Zep Software incident

Elevated error rates

Critical Resolved View vendor source →

Zep Software experienced a critical incident on August 27, 2025 affecting API, lasting 1h 37m. The incident has been resolved; the full update timeline is below.

Started
Aug 27, 2025, 11:28 PM UTC
Resolved
Aug 28, 2025, 01:05 AM UTC
Duration
1h 37m
Detected by Pingoru
Aug 27, 2025, 11:28 PM UTC

Affected components

API

Update timeline

  1. investigating Aug 27, 2025, 11:28 PM UTC

    We are currently investigating this issue.
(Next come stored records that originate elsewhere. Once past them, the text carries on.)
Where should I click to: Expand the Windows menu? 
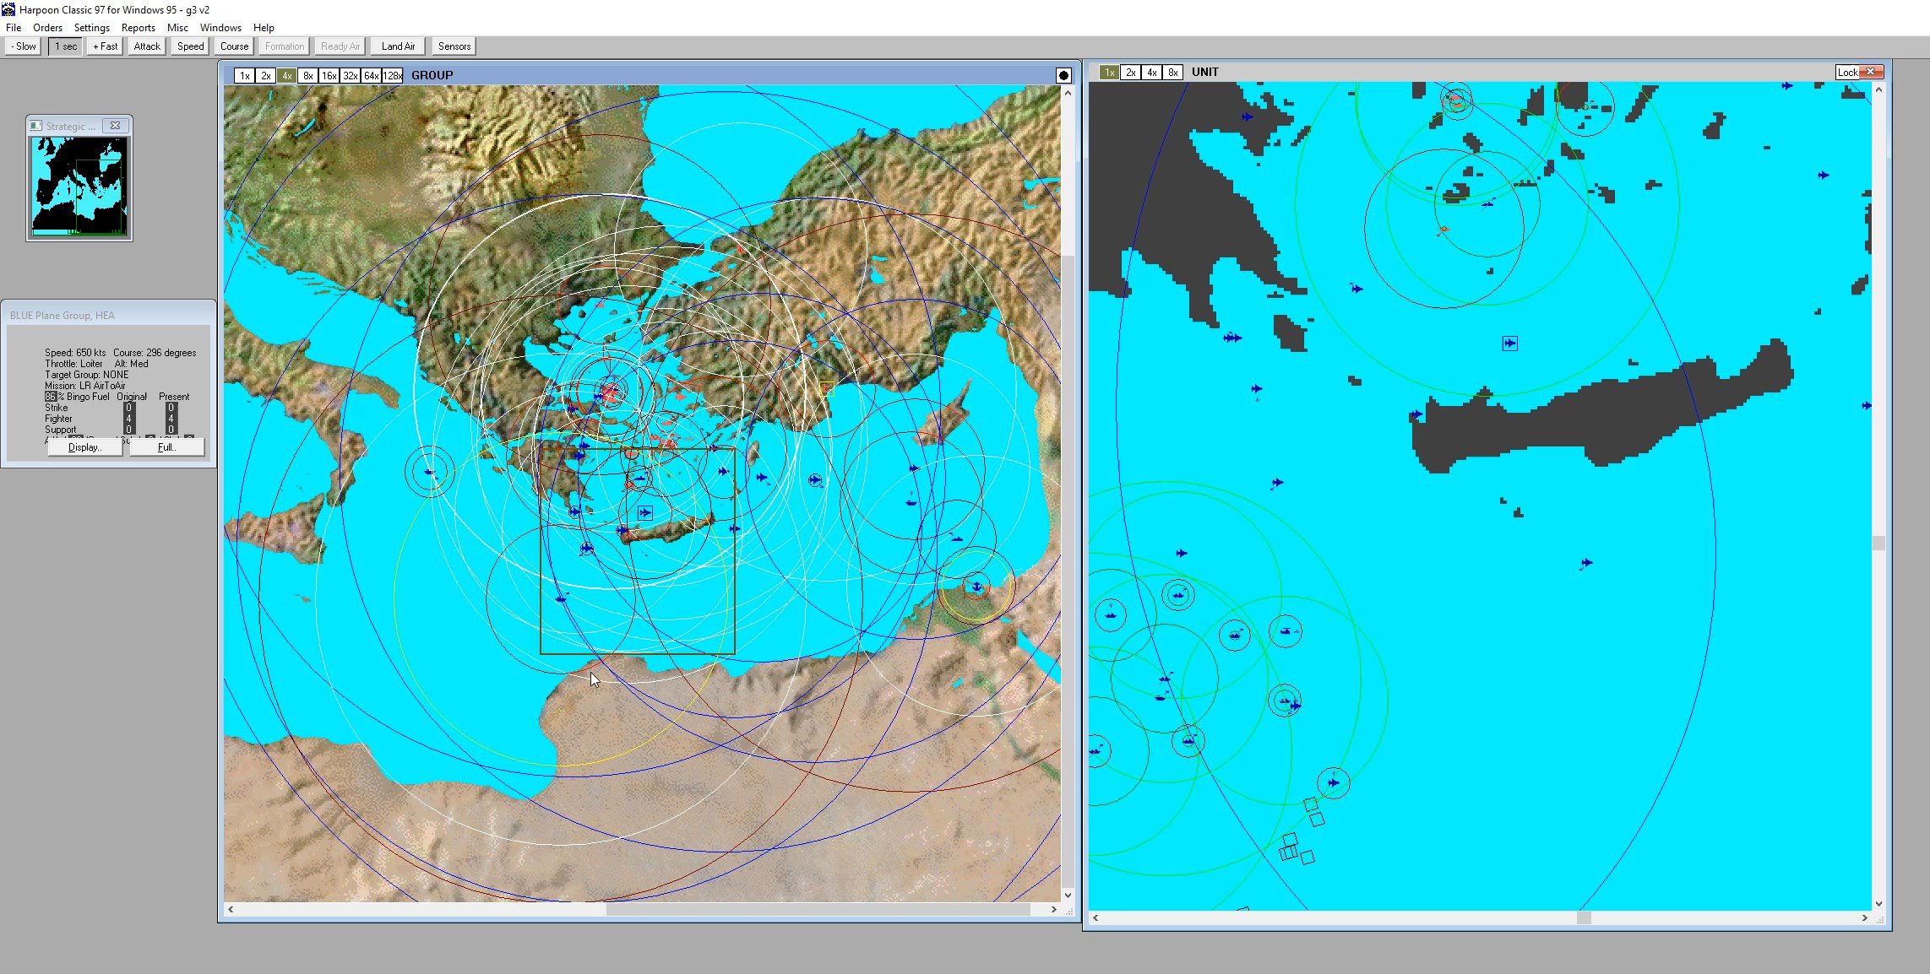[220, 28]
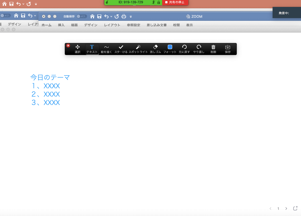Click the printer icon in the Word title bar
The height and width of the screenshot is (216, 301).
pyautogui.click(x=124, y=16)
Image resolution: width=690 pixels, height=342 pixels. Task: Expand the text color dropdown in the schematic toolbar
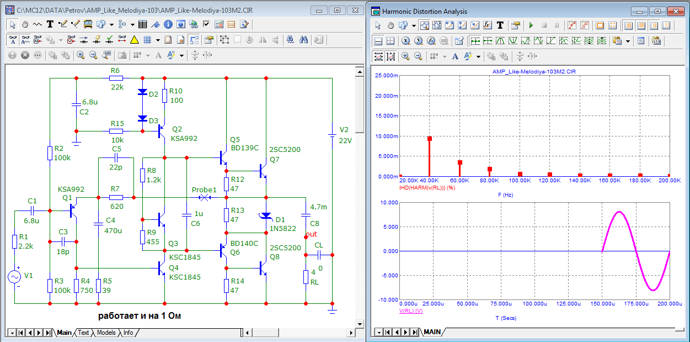tap(181, 55)
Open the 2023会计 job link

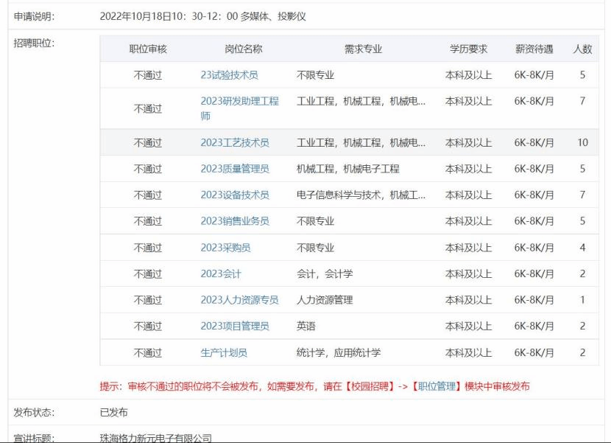coord(221,274)
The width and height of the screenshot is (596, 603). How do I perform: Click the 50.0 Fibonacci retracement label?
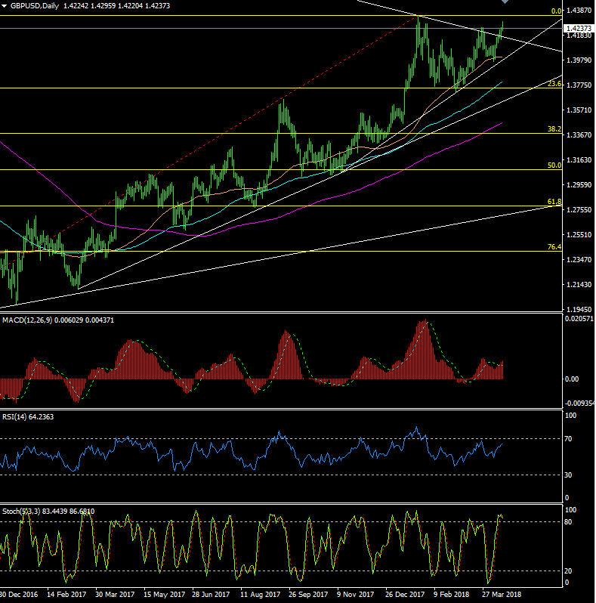(x=554, y=165)
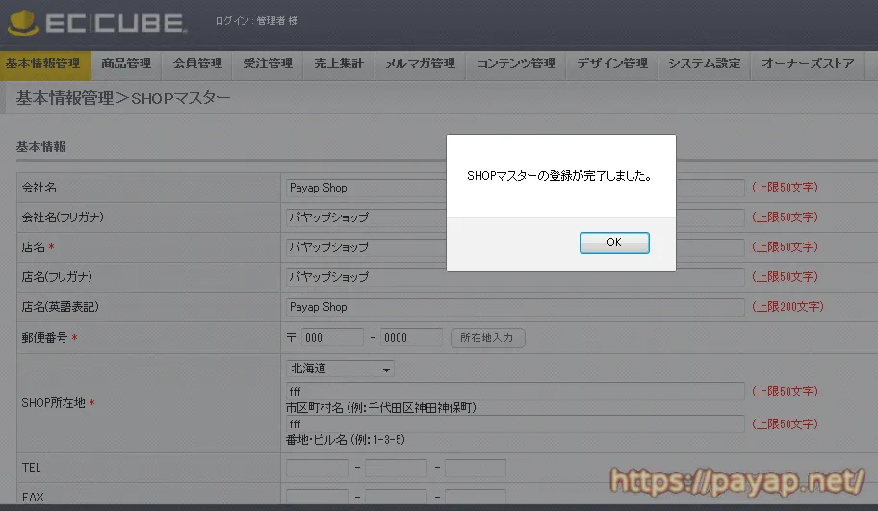Open the 受注管理 tab
The height and width of the screenshot is (511, 878).
pos(268,64)
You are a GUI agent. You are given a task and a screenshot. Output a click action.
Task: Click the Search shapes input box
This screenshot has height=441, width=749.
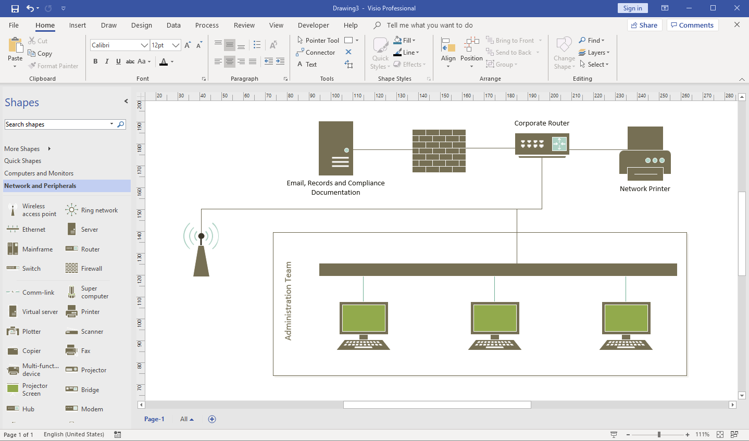click(x=57, y=124)
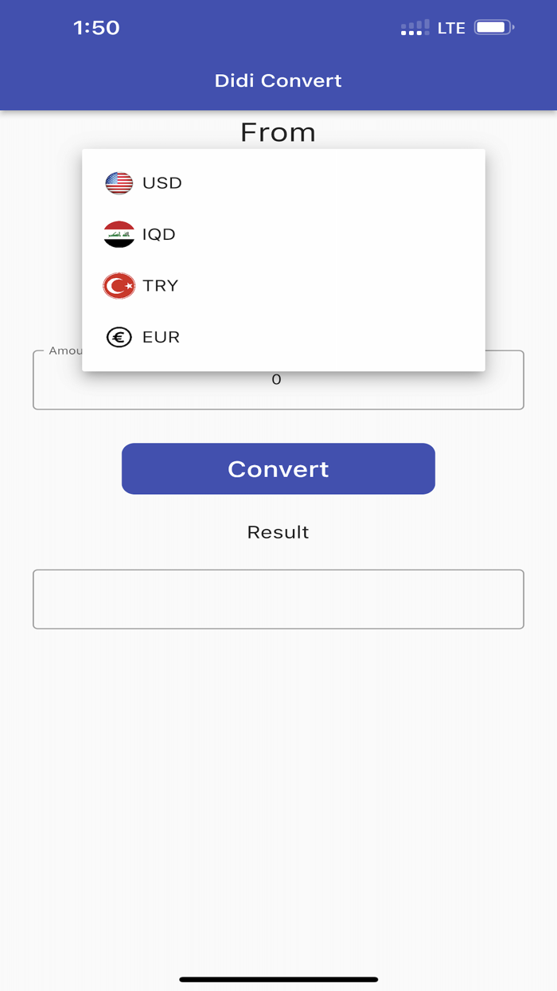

  2. investigating Aug 27, 2025, 11:44 PM UTC

    We are continuing to investigate this issue.

  3. monitoring Aug 28, 2025, 12:52 AM UTC

    During a graph database migration to improve search latency, nodes in cluster ran out of file descriptors. We quickly identified the issue and implemented a fix. Nodes took some time to recover and rejoin the cluster. We will be running a post-mortem to understand and address shortcomings in our systems and processes around scaling our graph database cluster, including maintenance and development processes.

  4. monitoring Aug 28, 2025, 12:53 AM UTC

    We are continuing to monitor for any further issues.

  5. resolved Aug 28, 2025, 01:05 AM UTC

    This incident has been resolved.